**STORED RECORDS:**
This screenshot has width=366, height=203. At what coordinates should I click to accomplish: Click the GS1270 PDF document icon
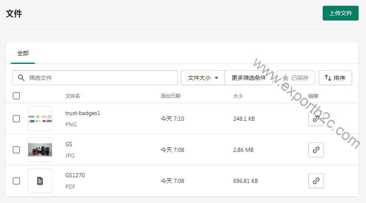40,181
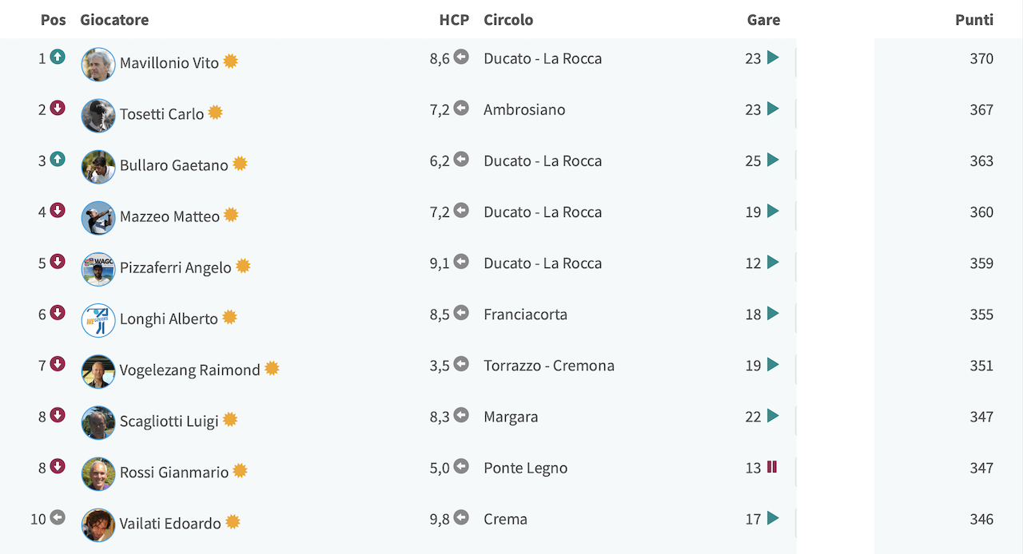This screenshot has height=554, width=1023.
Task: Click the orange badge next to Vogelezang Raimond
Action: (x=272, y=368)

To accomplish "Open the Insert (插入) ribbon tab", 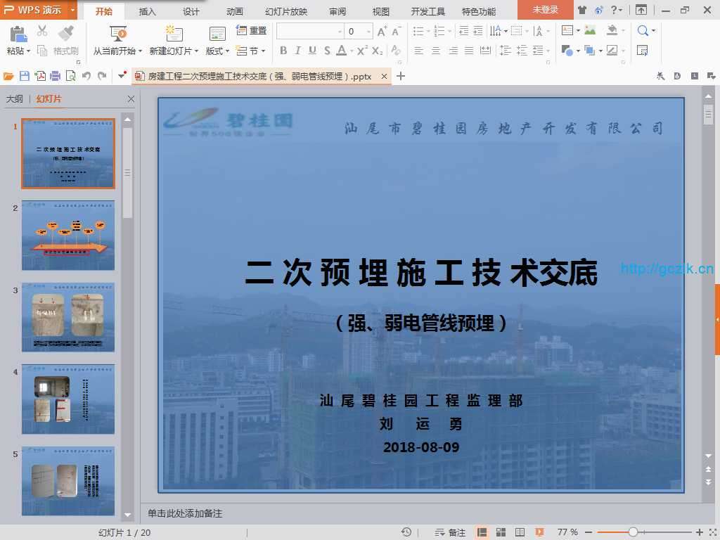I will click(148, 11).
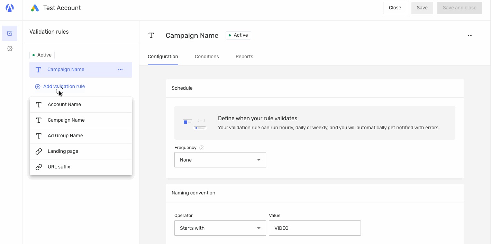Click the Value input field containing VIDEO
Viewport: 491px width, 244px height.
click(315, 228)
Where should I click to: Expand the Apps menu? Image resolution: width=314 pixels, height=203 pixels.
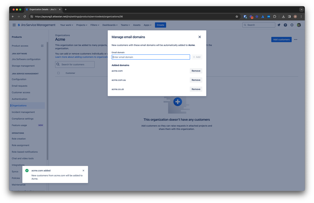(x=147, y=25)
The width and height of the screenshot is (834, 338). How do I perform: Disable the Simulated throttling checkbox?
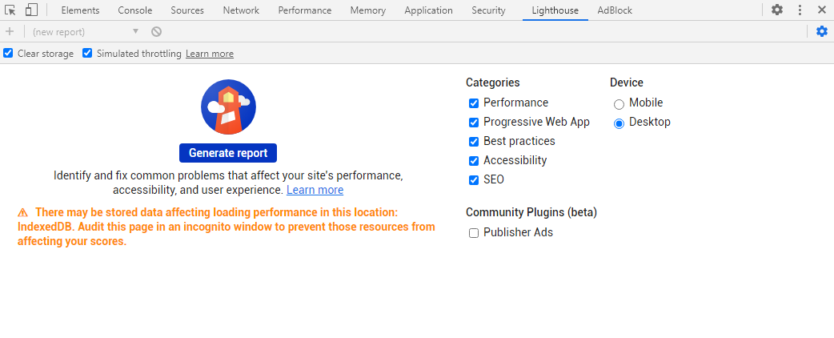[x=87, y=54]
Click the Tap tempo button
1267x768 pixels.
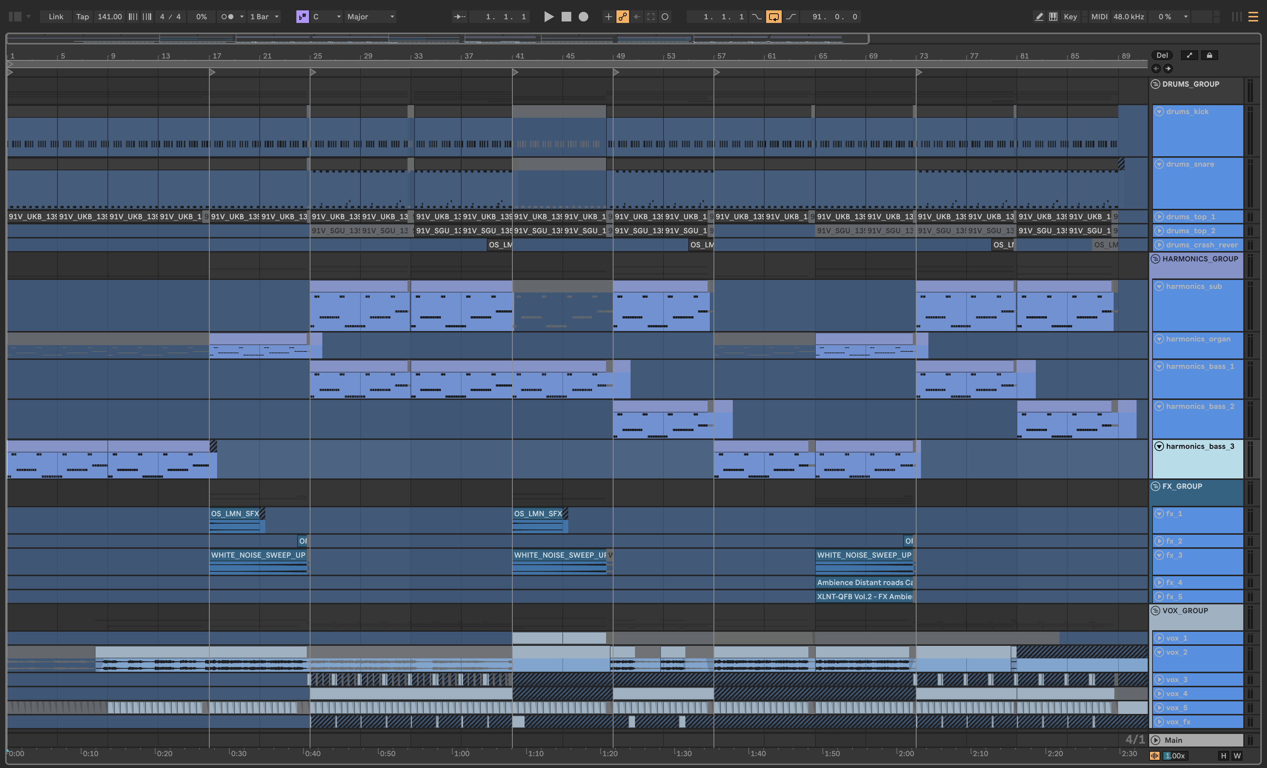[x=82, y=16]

...

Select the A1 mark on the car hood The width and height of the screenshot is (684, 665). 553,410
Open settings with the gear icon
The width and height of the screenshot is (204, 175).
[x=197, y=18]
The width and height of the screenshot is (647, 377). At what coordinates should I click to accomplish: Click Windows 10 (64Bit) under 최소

**DESCRIPTION OF THE TASK:** Reproduce every row from the line that contains "Select the A1" down to the line that contains "The width and height of the screenshot is (647, 377).", including both of those lines, and copy nothing else.

**RESPONSE TO THIS TASK:**
Select the A1 mark on the car hood The width and height of the screenshot is (684, 665). 553,410
Open settings with the gear icon
The width and height of the screenshot is (204, 175).
[x=197, y=18]
The width and height of the screenshot is (647, 377). At what coordinates should I click to accomplish: Click Windows 10 (64Bit) under 최소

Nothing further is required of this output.